Could the data below please be reproduced word for word, without the pictures?

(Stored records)
%%

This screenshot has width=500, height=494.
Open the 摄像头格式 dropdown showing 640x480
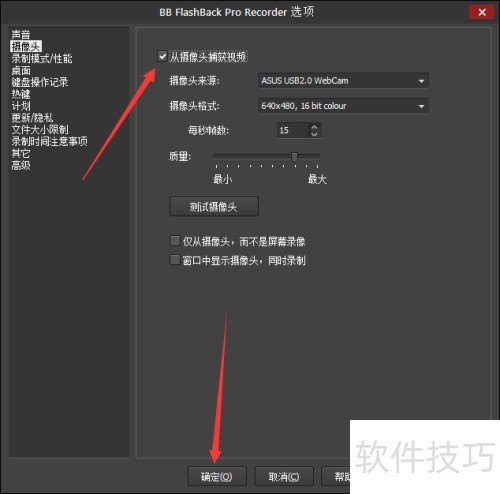343,106
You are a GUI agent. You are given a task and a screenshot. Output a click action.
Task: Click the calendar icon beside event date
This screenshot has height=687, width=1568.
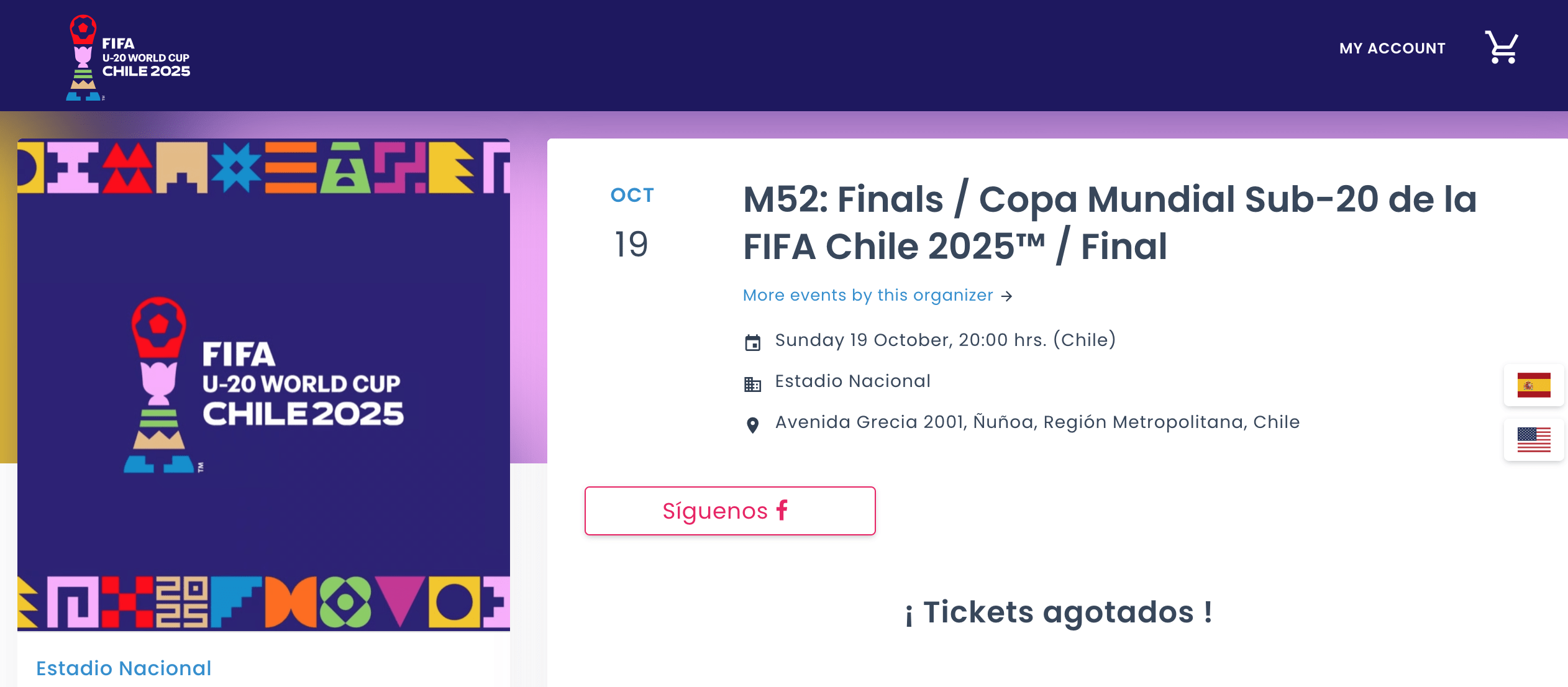click(752, 342)
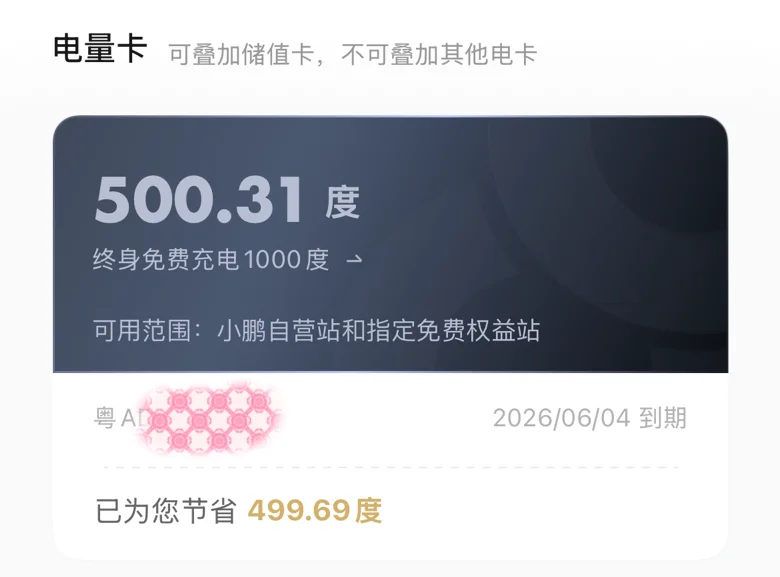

%%

■ **The completed task**:
This screenshot has width=500, height=494.
Open the 摄像头格式 dropdown showing 640x480
343,106
You are a GUI agent. You are given a task and a screenshot. Output a click action.
Task: Click the calendar icon beside event date
This screenshot has height=687, width=1568.
click(752, 342)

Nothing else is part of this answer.